Nina e Piero sono al quarto anno del liceo classico, frequentano il convitto Vittorio Emanuele II nel centro storico di Napoli. Il ministro Bianchi dice che le classi pollaio non sono un problema: «Siamo in 24 in un’aula piccola – spiegano -, le norme che dovrebbero proteggere dal contagio non possono essere rispettate. Addirittura ci sono aule che chiamiamo le catacombe, al piano terra, non hanno finestre e non è possibile arieggiarle. Non è un’accusa alla scuola, la critica è verso chi dovrebbe investire le risorse pubbliche».

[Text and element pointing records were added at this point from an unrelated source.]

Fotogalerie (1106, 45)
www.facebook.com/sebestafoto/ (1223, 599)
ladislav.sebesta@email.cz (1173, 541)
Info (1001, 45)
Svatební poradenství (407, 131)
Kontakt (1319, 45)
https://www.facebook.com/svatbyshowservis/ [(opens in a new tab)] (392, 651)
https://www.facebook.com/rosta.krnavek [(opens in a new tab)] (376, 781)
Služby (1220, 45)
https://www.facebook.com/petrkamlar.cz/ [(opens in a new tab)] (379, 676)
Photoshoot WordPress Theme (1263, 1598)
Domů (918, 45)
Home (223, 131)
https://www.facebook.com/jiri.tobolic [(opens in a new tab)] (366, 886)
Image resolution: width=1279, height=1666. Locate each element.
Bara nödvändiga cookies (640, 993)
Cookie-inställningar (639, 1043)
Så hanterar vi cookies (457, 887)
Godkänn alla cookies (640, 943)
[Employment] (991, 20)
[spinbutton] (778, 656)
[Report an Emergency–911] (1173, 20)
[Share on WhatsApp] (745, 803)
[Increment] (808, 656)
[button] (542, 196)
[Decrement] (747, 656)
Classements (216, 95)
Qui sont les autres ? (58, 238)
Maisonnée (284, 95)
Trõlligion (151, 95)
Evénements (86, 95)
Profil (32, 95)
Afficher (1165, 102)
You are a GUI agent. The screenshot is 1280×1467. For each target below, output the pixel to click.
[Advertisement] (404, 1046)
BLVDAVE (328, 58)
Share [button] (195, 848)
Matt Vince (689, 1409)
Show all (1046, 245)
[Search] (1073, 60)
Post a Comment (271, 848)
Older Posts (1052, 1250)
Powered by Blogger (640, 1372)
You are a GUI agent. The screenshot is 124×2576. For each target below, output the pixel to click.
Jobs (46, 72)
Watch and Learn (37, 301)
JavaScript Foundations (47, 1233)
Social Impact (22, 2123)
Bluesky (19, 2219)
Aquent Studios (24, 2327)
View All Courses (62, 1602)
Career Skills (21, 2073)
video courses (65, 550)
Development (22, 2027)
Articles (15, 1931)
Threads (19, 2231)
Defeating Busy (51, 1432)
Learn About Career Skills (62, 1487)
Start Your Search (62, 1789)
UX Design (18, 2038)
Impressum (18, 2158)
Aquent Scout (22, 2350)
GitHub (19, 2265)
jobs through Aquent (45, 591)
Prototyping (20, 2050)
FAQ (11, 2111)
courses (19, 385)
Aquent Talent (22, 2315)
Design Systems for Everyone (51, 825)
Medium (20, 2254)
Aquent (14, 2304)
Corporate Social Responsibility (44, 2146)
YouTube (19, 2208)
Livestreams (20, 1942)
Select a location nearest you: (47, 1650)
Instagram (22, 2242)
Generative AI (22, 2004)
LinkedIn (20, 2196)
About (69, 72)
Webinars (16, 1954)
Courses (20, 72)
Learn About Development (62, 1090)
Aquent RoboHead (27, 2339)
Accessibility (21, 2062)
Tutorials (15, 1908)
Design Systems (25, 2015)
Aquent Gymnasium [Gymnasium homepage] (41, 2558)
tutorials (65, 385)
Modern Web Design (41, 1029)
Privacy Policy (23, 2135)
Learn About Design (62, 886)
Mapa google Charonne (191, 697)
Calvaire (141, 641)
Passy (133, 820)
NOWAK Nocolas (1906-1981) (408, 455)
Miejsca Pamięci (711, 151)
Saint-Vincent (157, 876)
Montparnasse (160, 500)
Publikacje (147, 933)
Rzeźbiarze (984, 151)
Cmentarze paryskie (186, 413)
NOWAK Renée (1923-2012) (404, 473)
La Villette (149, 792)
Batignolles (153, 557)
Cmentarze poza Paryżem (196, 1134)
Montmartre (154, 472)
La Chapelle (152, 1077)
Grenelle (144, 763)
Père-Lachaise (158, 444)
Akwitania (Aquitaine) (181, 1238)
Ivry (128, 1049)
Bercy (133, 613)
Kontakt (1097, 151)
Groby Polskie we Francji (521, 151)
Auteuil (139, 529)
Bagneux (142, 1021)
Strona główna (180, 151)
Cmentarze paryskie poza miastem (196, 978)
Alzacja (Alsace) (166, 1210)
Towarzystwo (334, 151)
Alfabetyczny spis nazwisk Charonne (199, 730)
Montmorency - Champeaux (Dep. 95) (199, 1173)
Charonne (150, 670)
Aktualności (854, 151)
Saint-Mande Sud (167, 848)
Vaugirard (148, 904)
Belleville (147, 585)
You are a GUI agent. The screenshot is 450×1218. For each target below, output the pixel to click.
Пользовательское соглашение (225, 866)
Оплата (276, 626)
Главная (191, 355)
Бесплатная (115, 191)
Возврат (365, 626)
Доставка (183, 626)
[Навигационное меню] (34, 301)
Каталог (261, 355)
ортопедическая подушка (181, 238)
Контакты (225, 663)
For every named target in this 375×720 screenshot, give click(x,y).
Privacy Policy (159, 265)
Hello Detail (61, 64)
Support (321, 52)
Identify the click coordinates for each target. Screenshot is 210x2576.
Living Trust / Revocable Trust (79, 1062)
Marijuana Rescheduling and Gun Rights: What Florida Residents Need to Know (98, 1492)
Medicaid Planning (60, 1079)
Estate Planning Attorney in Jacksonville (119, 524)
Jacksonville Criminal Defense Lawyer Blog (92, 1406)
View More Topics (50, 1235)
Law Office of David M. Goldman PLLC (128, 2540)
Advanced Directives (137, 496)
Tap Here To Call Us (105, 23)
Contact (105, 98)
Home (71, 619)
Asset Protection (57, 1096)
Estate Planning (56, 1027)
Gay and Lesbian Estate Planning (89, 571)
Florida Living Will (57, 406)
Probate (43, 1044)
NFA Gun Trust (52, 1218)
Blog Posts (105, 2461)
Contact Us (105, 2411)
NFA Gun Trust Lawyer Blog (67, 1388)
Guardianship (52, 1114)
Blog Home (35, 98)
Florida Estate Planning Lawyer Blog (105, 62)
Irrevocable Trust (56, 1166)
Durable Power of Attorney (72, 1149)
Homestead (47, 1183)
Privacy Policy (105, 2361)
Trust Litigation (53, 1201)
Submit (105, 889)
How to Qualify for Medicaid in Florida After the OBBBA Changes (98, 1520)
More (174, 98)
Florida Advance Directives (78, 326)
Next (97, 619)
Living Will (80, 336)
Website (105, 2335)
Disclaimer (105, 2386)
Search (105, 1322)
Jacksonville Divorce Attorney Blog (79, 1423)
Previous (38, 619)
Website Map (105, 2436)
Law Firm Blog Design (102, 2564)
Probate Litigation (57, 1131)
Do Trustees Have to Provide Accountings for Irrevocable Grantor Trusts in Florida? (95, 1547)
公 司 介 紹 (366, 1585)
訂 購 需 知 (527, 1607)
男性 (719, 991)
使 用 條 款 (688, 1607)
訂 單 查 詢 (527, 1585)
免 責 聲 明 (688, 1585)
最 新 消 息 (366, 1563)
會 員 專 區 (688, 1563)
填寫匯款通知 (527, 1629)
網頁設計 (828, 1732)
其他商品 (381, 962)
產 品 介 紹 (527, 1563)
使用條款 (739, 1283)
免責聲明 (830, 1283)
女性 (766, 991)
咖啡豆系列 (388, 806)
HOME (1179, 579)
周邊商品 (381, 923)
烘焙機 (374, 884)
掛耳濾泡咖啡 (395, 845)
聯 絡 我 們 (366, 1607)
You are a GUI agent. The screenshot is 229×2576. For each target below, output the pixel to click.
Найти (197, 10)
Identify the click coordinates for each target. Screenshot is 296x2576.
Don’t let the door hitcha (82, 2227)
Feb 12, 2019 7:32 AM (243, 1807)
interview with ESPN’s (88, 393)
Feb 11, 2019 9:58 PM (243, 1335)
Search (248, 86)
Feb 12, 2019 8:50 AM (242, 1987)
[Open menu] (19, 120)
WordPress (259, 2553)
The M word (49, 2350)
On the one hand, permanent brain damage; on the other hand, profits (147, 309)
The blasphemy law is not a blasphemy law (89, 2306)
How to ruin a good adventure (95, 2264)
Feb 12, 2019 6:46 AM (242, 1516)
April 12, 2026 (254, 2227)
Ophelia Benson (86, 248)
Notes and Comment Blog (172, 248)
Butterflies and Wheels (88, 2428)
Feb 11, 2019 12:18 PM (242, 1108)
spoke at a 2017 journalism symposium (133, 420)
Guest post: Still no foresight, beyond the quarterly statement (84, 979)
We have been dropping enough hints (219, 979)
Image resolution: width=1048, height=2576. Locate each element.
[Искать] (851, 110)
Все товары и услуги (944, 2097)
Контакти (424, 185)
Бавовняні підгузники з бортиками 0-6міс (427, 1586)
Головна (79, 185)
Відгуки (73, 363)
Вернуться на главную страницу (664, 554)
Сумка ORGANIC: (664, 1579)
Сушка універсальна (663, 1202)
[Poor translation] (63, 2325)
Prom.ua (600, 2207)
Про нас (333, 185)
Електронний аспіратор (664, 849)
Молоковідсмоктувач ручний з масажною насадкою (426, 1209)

Oggi pomeriggio ci sarà un’assemblea degli studenti a piazza Municipio, lo scorso venerdì erano alla manifestazione a piazza dei Martiri per protestare contro la morte di Lorenzo Perinelli. Anche a Napoli la polizia ha risposto con le cariche. La ministra Lamorgese ha giustificato le forze dell’ordine spiegando che i cortei erano infiltrati: «In piazza c’era un’ampia composizione studentesca. E poi c’erano precari e disoccupati. Eravamo davanti alla sede dell’Unione industriali. Eravamo delusi e molto arrabbiati per quello che è successo a Lorenzo ma la polizia era rabbiosa il triplo. Ci siamo trovati i celerini con caschi, scudi e manganelli. L’aggressività da parte loro è stata tanta. C’erano infiltrati? Sono stati caricati solo gli studenti, la maggior parte 15enni».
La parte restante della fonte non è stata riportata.